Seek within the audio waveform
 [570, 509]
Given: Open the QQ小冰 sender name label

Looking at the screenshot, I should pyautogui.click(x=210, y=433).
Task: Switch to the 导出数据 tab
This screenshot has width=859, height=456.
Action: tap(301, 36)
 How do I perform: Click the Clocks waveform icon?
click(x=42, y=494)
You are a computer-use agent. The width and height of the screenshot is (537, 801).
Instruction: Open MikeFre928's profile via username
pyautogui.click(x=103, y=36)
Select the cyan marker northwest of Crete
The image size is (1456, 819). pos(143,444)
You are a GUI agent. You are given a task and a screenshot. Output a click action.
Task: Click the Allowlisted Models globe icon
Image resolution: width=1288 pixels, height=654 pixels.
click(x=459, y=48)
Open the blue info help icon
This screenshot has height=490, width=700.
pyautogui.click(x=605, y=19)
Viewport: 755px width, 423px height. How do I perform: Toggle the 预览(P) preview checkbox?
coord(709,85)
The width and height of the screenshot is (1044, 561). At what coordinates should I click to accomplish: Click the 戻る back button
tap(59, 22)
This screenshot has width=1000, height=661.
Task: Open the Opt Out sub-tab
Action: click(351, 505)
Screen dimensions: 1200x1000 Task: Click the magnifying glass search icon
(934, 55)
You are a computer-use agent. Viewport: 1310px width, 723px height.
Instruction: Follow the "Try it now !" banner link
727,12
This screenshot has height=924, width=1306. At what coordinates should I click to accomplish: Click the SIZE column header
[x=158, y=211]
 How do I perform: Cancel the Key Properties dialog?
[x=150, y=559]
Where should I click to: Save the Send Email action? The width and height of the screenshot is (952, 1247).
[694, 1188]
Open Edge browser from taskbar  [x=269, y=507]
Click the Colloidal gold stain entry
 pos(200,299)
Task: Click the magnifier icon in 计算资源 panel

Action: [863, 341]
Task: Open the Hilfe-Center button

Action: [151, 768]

*-*-*

* [Set task]: Convert the stretch from the start of the entries through the line containing "[x=150, y=559]" into a Markdown table with the columns Row and Entry. Give each nonblank line its own row with its number.

* [Task result]:
| Row | Entry |
|---|---|
| 1 | Seek within the audio waveform |
| 2 |  [570, 509] |
| 3 | Given: Open the QQ小冰 sender name label |
| 4 | Looking at the screenshot, I should pyautogui.click(x=210, y=433). |
| 5 | Task: Switch to the 导出数据 tab |
| 6 | This screenshot has width=859, height=456. |
| 7 | Action: tap(301, 36) |
| 8 |  How do I perform: Click the Clocks waveform icon? |
| 9 | click(x=42, y=494) |
| 10 | You are a computer-use agent. The width and height of the screenshot is (537, 801). |
| 11 | Instruction: Open MikeFre928's profile via username |
| 12 | pyautogui.click(x=103, y=36) |
| 13 | Select the cyan marker northwest of Crete |
| 14 | The image size is (1456, 819). pos(143,444) |
| 15 | You are a GUI agent. You are given a task and a screenshot. Output a click action. |
| 16 | Task: Click the Allowlisted Models globe icon |
| 17 | Image resolution: width=1288 pixels, height=654 pixels. |
| 18 | click(x=459, y=48) |
| 19 | Open the blue info help icon |
| 20 | This screenshot has height=490, width=700. |
| 21 | pyautogui.click(x=605, y=19) |
| 22 | Viewport: 755px width, 423px height. How do I perform: Toggle the 预览(P) preview checkbox? |
| 23 | coord(709,85) |
| 24 | The width and height of the screenshot is (1044, 561). At what coordinates should I click to accomplish: Click the 戻る back button |
| 25 | tap(59, 22) |
| 26 | This screenshot has width=1000, height=661. |
| 27 | Task: Open the Opt Out sub-tab |
| 28 | Action: click(351, 505) |
| 29 | Screen dimensions: 1200x1000 Task: Click the magnifying glass search icon |
| 30 | (934, 55) |
| 31 | You are a computer-use agent. Viewport: 1310px width, 723px height. |
| 32 | Instruction: Follow the "Try it now !" banner link |
| 33 | 727,12 |
| 34 | This screenshot has height=924, width=1306. At what coordinates should I click to accomplish: Click the SIZE column header |
| 35 | [x=158, y=211] |
| 36 |  How do I perform: Cancel the Key Properties dialog? |
| 37 | [x=150, y=559] |